In 2007, the EU Paediatric Regulation was introduced to promote research into medicines for children and it has motivated the pharmaceutical industry to invest in drug development programmes for childhood diseases. But the greatest advances in treatments of these children will continue to be through clinical trials that carefully test step-wise improvements in current medicines, including their off-label use.
This progress was severely inhibited by the EU Clinical Trial Directive (EU CTD), which has governed clinical trials and which also became one of the most heavily criticised European laws. It resulted in a major decline in clinical research because it didn’t recognise differences in types of clinical trials and added a huge burden of costs and paperwork.
But now the laws that regulate clinical trials in Europe are about to undergo a crucial and welcome change. The new Clinical Trial Regulation promises to bring pragmatic changes to the law that will significantly reduce the excessive level of administrative and financial burden for this type of clinical trial while still protecting the rights and safety of patients.
What is ‘low risk’?
The new regulation proposes to introduce the concept of a “low risk trial” category for clinical trials - ones that aren’t deemed to present many (if any) dangerous side effects. Trials designated as “low risk’” will be subject to a fair level of regulation, reserving appropriately high levels of governance for trials that pose a more substantial risk to patients; for example, completely new drug trials. This does not mean that patients in low risk trials will be unprotected but it does mean that the control will be focused on trials that are very different from normal clinical practice.
This is good news for childhood cancer trials but the devil is definitely in the detail. The precise definition of what constitutes a low risk trial is currently being heavily debated in the European Parliament and there is a risk that the proposed wording will exclude almost every cancer trial that involves a chemotherapy because there are very few examples that are not associated with side effects.

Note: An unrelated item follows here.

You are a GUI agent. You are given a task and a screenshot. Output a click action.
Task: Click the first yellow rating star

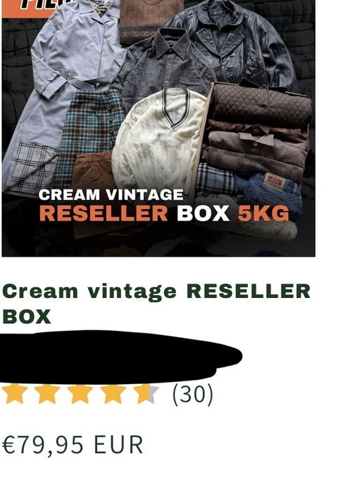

However, these side effects are also seen in normal clinical practice. Chemotherapy side effects need to be seen in the context of the life threatening nature of the disease being treated. The crucial factor of whether a trial should be considered as low risk is if the level of additional risk is low compared not participating in the trial altogether.
The success of this new law in introducing fair regulation will pivot on getting this definition right. It must fully recognise the needs of children with cancer and all rare diseases where clinical research is being impeded by unnecessary bureaucracy at the expense of developing potentially life-saving new treatments. Ultimately it will not be possible to continue to conduct academically-driven clinical trials that provide the evidence that underpins the best clinical practice for children and young people with cancer.